STATED TASK 1: In the listing, turn the lines from the one with "Open Preferences from the toolbar" up to and including the one with "Switch to the Concorrenza" into a JSON list of strings, one string per line, with blank lines left out.

Anyway, this kind of practice is very-- very good practice for you. You may think our practice is like a army practice or something [laughs], but actually it is not so. The idea is quite different. Maybe Japanese army, you know, copied our practice, you know. Maybe looks like so, but they couldn't copy [laughs] our spirit.

As you trust your innate nature, which is called buddha-nature, you should trust your innate nature. That is the most important point. And if you trust, you know, your true nature, you should trust your teacher too. That is very important. Not because your teacher is perfect, you know, but because his innate nature which is same with-- with you. The point that-- point of practice between teacher and disciple is to get rid of, you know, selfish idea as much as possible and to trust each other. When you-- only when you trust your teacher, I think you can practice zazen, and you can practice ritual, and you can act as a Zen Center student.

So to be always, you know, to remain always as a Zen Center student is very important point for you. And how you, you know, become a Zen Center student is to trust your true nature, and to trust your teacher, and to trust your zazen practice without, you know, saying why [laughs]. I think you should do it, as long as you come here. And if you don't want to do so-- you do not want to do so, you shouldn't come here, I think. As long as you come here, you should follow our way, or else maybe you will waste your time and you will have regret, you know.

So in this way, I think, we can carry on our schedule. And how we carry on our schedule is how we observe our precepts. Precepts started by Buddha, you know, when he said “Don't do this-- that, or don't,” you know, “behave like that,” you know. That was the origin of precepts. So in India, at Buddha's time, they have Buddha's precepts. And in China, they have more Chinese-- they have precepts which is based on Chinese way of life. We have sixteen precepts, you know, but those precepts is the essential, you know, precepts which we should observe as a Japanese, as an American, as a-- a-- an Indian priest, you know, or layman. That is sixteen precepts.

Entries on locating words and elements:
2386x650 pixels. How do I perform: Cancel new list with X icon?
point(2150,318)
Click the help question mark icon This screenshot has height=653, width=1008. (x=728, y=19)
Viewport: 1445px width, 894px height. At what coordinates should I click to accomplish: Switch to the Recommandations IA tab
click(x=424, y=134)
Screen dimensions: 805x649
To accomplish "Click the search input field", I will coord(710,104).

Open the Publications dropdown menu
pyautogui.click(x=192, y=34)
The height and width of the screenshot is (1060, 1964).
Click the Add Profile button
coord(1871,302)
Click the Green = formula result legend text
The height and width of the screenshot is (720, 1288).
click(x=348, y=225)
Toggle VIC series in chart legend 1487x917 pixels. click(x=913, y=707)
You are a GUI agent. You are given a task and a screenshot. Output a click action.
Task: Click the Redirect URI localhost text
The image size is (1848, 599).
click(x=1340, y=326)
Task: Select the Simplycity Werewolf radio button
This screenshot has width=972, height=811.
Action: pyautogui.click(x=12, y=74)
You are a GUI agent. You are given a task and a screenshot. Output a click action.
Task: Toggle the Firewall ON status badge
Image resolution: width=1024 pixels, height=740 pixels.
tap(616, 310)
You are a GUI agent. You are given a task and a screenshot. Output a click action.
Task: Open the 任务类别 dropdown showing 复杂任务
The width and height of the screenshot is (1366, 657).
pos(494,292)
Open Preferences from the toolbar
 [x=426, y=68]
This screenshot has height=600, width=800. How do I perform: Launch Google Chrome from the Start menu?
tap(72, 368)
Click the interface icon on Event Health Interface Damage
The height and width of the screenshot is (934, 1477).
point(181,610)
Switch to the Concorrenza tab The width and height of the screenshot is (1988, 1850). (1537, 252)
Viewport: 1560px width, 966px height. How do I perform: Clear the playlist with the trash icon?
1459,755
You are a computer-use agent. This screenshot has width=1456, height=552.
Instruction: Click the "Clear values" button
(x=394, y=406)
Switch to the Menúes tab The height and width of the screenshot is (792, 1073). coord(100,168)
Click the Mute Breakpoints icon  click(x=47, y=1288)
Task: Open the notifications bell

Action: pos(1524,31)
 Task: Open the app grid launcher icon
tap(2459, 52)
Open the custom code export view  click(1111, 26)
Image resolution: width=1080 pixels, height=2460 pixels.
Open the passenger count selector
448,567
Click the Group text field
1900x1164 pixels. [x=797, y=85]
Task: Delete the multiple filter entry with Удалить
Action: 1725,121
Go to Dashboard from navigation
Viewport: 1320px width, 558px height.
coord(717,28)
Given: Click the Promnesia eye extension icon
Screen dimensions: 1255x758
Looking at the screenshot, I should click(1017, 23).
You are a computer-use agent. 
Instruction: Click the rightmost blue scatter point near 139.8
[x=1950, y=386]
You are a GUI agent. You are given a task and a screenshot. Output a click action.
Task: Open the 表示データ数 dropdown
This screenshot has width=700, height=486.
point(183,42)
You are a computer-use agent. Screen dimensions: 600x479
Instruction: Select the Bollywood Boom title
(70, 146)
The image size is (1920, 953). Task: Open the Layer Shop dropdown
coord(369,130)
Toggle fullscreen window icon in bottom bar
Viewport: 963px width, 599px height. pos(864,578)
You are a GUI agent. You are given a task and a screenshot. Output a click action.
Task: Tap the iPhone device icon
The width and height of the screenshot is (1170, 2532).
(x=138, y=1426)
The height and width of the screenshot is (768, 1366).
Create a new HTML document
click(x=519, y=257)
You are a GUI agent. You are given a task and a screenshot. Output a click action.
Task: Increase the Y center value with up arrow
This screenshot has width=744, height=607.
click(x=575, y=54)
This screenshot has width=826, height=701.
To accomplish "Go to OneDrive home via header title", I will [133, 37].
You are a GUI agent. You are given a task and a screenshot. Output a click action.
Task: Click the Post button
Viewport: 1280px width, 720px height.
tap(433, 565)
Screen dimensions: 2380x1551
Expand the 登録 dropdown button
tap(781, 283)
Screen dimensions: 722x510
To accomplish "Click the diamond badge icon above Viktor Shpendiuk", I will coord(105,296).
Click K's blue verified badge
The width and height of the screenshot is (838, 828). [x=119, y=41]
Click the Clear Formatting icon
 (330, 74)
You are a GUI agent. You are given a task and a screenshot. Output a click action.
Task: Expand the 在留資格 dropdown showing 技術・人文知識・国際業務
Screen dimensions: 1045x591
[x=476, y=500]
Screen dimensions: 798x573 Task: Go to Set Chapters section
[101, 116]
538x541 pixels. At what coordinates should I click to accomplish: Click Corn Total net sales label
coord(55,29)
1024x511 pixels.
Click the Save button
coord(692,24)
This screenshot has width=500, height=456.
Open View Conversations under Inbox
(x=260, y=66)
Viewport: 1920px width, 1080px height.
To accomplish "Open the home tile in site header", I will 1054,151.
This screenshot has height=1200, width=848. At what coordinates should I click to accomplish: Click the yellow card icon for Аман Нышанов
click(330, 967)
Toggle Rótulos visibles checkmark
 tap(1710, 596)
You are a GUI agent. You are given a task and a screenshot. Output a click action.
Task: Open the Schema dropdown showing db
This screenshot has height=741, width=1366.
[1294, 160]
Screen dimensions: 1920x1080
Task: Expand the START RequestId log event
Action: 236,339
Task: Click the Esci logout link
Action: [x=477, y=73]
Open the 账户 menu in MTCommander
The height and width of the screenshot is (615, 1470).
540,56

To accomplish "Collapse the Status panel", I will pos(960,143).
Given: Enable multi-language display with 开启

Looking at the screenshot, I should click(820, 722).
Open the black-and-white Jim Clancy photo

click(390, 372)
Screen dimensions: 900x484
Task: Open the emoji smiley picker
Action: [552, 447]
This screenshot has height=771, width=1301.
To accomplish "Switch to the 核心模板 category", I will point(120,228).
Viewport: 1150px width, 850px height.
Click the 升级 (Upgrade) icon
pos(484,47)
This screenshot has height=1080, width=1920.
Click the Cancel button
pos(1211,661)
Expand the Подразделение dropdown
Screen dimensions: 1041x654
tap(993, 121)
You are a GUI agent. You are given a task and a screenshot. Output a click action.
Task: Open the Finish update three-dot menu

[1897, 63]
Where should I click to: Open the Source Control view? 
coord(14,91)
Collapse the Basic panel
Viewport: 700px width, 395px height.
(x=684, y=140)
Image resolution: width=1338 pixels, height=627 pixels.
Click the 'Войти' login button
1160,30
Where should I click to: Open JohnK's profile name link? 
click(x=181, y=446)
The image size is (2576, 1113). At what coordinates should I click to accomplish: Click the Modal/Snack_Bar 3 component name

STATED TASK 2: Reproduce the entire talk on trust and precepts word for word.

EXPECTED ANSWER 1:
[
  "Open Preferences from the toolbar",
  " [x=426, y=68]",
  "This screenshot has height=600, width=800. How do I perform: Launch Google Chrome from the Start menu?",
  "tap(72, 368)",
  "Click the interface icon on Event Health Interface Damage",
  "The height and width of the screenshot is (934, 1477).",
  "point(181,610)",
  "Switch to the Concorrenza tab The width and height of the screenshot is (1988, 1850). (1537, 252)"
]

EXPECTED ANSWER 2:
Anyway, this kind of practice is very-- very good practice for you. You may think our practice is like a army practice or something [laughs], but actually it is not so. The idea is quite different. Maybe Japanese army, you know, copied our practice, you know. Maybe looks like so, but they couldn't copy [laughs] our spirit.

As you trust your innate nature, which is called buddha-nature, you should trust your innate nature. That is the most important point. And if you trust, you know, your true nature, you should trust your teacher too. That is very important. Not because your teacher is perfect, you know, but because his innate nature which is same with-- with you. The point that-- point of practice between teacher and disciple is to get rid of, you know, selfish idea as much as possible and to trust each other. When you-- only when you trust your teacher, I think you can practice zazen, and you can practice ritual, and you can act as a Zen Center student.

So to be always, you know, to remain always as a Zen Center student is very important point for you. And how you, you know, become a Zen Center student is to trust your true nature, and to trust your teacher, and to trust your zazen practice without, you know, saying why [laughs]. I think you should do it, as long as you come here. And if you don't want to do so-- you do not want to do so, you shouldn't come here, I think. As long as you come here, you should follow our way, or else maybe you will waste your time and you will have regret, you know.

So in this way, I think, we can carry on our schedule. And how we carry on our schedule is how we observe our precepts. Precepts started by Buddha, you know, when he said “Don't do this-- that, or don't,” you know, “behave like that,” you know. That was the origin of precepts. So in India, at Buddha's time, they have Buddha's precepts. And in China, they have more Chinese-- they have precepts which is based on Chinese way of life. We have sixteen precepts, you know, but those precepts is the essential, you know, precepts which we should observe as a Japanese, as an American, as a-- a-- an Indian priest, you know, or layman. That is sixteen precepts.